Now let’s imagine hiking through the countryside of Northern England and the Moors National Forest experiencing a different light from sun and seeing green in a whole new way. Now imagine standing on the shores of the North Sea and seeing blue in a different way. 

It’s been almost 6 months since our trip and I’m slowly exploring the many photos taken for reference while painting. I’ve done a seascape and a land/sea-scape so far. I’m exploring with both oils and acrylics as well as grayscale toning the canvas first then applying color. 

I am pushing beyond my limited physical senses and more in a instinctive one as well. Beyond seeing color, beyond visual form and express a new truth within the experience. 

Plans are underway now for spending time drawing & painting in the SW United States. I look forward to spending time at Ghost Ranch &  experiencing Georgia O’Keeffe’s studio. Also, plans are coming together for a return to Northern England & Scotland. Exploring the beautiful landscapes, architecture & art in France is around the corner too. 
Stay on the Awiya side of Life my Creatives! 

“Whitby Beach” 

30” x 60” oil on stretched canvas 

I spent a considerable amount of time on this large piece.

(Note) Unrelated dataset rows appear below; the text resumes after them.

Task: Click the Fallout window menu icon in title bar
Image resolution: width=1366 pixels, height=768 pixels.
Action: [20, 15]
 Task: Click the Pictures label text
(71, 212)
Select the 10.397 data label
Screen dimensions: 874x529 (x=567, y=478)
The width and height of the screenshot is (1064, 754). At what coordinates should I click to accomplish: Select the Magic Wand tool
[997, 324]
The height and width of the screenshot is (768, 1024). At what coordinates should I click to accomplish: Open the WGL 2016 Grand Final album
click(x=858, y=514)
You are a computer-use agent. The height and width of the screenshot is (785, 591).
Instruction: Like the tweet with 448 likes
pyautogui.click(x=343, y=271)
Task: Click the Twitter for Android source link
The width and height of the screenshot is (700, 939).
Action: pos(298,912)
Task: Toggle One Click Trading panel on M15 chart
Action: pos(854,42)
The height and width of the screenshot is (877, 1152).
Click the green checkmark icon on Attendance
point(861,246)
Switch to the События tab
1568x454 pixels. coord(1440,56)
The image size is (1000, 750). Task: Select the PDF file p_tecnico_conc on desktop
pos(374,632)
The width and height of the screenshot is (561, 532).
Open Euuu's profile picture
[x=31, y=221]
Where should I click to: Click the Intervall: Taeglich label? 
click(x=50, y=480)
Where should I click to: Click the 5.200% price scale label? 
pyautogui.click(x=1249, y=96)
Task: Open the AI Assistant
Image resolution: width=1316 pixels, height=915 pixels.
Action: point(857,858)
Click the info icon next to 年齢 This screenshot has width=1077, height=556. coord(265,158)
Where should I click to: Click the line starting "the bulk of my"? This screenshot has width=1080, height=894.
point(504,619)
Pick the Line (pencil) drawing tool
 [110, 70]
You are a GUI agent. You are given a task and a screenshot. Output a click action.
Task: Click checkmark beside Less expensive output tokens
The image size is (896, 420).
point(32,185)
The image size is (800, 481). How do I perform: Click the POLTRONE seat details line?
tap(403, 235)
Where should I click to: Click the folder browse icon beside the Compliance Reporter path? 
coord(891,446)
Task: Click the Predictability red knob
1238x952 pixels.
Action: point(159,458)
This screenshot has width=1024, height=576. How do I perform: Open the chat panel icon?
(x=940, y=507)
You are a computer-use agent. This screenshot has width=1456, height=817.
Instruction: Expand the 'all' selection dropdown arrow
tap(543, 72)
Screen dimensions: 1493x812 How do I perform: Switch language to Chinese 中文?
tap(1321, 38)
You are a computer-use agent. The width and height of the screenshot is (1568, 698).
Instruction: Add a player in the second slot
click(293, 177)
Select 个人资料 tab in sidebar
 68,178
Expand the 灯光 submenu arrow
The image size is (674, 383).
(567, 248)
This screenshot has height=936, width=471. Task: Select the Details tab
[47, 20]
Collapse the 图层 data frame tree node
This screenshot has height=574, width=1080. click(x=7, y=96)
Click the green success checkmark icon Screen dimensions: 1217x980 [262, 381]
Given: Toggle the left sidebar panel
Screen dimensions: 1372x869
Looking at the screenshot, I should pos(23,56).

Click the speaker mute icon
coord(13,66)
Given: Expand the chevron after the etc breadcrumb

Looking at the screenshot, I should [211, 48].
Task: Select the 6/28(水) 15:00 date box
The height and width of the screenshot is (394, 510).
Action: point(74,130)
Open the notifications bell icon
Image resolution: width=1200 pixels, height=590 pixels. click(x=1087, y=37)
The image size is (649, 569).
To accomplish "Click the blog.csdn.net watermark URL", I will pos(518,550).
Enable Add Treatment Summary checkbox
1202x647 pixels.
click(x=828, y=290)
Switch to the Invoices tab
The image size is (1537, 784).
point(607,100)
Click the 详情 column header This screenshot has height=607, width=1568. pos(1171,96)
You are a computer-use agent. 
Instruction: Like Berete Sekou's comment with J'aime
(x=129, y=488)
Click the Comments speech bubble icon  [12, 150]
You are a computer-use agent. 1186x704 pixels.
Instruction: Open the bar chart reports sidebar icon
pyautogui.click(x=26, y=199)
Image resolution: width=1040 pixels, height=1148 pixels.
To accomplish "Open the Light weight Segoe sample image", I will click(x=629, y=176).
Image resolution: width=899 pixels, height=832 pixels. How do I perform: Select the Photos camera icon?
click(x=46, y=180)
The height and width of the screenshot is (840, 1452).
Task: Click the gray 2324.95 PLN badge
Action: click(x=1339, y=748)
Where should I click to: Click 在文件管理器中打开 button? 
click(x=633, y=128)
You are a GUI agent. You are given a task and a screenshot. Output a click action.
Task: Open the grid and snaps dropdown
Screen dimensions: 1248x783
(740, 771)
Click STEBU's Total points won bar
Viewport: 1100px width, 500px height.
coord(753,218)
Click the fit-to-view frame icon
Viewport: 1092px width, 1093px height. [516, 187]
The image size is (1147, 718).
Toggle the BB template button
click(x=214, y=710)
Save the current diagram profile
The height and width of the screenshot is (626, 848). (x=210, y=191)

After more than 50 hours, numerous brushes & different shapes of painting knives the vibrancy and inviting feel of this piece calls you to the shores of the North Sea. 

This piece is available for sale. $2,000

Poppies at the Train Station 




Location: Goathland, England aka Hogwarts Station 

Photographer: Lou Ewers 

One of the stops on the North Yorkshire Moors Railway is to a small village named Goathland. Hidden amongst the beautiful landscape of the Moors National Park. This little village of just over 400 is also known as Hogsmeade Railway Station as seen in Harry Potter Movies.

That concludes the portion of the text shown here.